Exercise
Please return the lines below verbatim, beginning at the one that has "Task: Open the Gemini response" and stopping after the one that has "Click the Nokia", and add no other lines.

Stored items

▶

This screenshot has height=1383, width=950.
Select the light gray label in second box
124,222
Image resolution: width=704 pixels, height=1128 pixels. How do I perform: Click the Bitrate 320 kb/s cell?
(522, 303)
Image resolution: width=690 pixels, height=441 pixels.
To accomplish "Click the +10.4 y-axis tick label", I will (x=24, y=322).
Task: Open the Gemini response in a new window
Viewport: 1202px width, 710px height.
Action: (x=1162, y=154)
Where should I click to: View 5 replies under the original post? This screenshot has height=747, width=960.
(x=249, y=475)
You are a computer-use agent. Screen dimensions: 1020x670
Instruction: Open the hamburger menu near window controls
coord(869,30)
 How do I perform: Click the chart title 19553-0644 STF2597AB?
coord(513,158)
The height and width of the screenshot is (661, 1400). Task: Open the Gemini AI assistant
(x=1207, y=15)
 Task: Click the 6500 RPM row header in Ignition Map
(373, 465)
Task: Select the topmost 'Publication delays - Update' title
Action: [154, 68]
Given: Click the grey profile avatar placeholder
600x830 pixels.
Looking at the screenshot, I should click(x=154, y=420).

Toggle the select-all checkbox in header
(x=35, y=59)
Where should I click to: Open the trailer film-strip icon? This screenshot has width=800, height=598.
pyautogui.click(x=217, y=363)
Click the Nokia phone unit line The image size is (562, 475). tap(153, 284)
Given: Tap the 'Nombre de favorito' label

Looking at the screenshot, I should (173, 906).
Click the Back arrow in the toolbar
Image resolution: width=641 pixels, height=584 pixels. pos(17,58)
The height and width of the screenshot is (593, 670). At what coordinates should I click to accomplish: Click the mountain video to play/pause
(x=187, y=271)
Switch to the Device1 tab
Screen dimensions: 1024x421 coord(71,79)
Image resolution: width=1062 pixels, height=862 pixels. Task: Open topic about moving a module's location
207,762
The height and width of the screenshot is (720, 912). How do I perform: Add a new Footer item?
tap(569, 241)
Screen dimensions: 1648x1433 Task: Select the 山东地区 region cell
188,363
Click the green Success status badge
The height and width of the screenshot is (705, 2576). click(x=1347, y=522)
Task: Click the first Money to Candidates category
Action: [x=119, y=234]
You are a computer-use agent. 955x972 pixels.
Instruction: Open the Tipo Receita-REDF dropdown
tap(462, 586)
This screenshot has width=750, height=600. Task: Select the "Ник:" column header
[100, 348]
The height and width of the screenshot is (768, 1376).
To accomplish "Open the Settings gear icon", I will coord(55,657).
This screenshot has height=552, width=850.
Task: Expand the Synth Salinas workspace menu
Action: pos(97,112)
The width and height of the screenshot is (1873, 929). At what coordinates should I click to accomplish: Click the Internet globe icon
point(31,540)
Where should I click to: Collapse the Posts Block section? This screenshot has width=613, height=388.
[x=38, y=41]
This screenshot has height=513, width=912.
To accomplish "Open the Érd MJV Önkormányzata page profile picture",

◀

Your response
Task: Open the Gemini response in a new window
Viewport: 1202px width, 710px height.
Action: (x=1162, y=154)
Where should I click to: View 5 replies under the original post? This screenshot has height=747, width=960.
(x=249, y=475)
You are a computer-use agent. Screen dimensions: 1020x670
Instruction: Open the hamburger menu near window controls
coord(869,30)
 How do I perform: Click the chart title 19553-0644 STF2597AB?
coord(513,158)
The height and width of the screenshot is (661, 1400). Task: Open the Gemini AI assistant
(x=1207, y=15)
 Task: Click the 6500 RPM row header in Ignition Map
(373, 465)
Task: Select the topmost 'Publication delays - Update' title
Action: [154, 68]
Given: Click the grey profile avatar placeholder
600x830 pixels.
Looking at the screenshot, I should click(x=154, y=420).

Toggle the select-all checkbox in header
(x=35, y=59)
Where should I click to: Open the trailer film-strip icon? This screenshot has width=800, height=598.
pyautogui.click(x=217, y=363)
Click the Nokia phone unit line The image size is (562, 475). tap(153, 284)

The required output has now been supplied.